(Records on target coordinates)
★ ★ ★
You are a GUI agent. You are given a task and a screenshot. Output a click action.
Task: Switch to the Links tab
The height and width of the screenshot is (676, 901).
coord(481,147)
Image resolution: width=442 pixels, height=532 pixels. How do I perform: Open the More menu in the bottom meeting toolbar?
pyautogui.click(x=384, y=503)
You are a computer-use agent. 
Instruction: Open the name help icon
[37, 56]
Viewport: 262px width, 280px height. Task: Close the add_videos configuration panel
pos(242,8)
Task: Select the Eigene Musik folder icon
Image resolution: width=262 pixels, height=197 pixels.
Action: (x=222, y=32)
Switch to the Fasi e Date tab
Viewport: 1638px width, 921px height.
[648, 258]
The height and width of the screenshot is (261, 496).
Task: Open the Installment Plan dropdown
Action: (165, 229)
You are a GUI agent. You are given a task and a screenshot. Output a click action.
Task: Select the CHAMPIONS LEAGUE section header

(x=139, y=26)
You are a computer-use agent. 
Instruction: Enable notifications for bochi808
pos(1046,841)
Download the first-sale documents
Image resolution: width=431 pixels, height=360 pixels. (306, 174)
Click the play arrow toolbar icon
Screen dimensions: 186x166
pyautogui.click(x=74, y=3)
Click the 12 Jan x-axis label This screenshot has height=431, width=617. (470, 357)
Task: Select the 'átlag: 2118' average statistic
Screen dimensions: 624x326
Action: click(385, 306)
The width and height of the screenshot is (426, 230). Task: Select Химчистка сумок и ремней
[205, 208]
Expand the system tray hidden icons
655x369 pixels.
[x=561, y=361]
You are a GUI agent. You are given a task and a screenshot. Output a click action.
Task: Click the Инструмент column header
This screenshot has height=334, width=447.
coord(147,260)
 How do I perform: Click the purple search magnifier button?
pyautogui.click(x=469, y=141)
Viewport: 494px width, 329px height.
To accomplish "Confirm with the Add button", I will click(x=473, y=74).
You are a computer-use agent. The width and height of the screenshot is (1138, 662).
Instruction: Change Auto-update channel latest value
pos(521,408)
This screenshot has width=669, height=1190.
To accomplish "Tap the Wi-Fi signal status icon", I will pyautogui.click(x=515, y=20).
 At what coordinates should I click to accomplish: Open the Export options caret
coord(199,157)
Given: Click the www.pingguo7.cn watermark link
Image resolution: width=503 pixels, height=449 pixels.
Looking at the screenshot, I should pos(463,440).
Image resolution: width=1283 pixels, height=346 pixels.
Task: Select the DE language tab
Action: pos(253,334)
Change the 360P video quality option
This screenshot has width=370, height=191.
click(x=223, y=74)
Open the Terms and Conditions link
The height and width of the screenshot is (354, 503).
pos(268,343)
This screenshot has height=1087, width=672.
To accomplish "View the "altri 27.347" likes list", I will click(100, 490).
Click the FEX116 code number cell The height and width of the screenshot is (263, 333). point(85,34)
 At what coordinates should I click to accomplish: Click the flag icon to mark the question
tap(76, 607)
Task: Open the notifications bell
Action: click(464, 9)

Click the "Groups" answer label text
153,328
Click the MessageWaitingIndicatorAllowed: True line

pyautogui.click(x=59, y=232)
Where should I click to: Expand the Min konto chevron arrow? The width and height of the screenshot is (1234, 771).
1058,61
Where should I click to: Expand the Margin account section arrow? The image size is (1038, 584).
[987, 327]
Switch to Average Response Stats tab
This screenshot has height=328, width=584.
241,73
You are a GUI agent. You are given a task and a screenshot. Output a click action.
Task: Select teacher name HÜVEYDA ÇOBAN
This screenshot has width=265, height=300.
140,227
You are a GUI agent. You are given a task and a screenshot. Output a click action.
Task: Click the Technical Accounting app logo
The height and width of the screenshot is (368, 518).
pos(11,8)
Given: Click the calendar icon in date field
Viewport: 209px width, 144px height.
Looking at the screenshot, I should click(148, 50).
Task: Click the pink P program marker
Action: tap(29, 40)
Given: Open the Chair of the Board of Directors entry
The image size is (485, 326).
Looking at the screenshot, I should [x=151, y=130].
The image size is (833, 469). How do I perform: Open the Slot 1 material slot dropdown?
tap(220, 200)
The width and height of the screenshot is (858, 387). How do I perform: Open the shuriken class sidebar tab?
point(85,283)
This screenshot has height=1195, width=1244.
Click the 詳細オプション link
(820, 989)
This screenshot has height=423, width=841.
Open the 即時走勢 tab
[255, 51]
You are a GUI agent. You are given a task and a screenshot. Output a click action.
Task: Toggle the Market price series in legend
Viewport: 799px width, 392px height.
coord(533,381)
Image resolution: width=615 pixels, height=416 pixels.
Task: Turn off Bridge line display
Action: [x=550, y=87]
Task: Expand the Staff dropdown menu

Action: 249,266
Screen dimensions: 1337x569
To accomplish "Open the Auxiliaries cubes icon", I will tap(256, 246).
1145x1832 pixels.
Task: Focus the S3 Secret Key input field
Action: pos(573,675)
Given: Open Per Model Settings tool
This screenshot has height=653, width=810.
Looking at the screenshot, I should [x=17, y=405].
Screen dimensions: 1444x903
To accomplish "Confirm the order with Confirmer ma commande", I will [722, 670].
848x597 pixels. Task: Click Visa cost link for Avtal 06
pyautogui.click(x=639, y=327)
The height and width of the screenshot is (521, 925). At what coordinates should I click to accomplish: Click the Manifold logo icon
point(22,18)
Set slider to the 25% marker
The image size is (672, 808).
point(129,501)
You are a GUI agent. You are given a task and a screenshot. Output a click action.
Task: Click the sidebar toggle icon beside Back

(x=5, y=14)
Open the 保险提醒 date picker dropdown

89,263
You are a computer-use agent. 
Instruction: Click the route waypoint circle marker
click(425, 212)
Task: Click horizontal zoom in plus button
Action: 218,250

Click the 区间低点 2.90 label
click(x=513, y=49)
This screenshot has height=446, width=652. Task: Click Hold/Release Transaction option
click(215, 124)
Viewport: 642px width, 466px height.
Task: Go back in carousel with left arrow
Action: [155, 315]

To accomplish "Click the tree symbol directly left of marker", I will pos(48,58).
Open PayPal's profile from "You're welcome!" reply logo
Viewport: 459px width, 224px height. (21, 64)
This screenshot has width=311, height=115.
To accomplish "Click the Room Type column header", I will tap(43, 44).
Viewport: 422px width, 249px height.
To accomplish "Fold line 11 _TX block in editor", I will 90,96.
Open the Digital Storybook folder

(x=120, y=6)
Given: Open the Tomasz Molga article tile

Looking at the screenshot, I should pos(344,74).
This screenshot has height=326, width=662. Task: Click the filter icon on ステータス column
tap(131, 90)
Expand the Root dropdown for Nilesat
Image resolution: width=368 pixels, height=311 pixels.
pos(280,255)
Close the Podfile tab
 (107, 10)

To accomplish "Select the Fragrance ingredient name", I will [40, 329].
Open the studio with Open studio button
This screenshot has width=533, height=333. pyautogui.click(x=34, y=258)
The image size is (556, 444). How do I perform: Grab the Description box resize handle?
★ ★ ★
What the task requires >> Tally the lines in the records that contain the string "notifications". Reply with the number alone.

Output of the task >> 2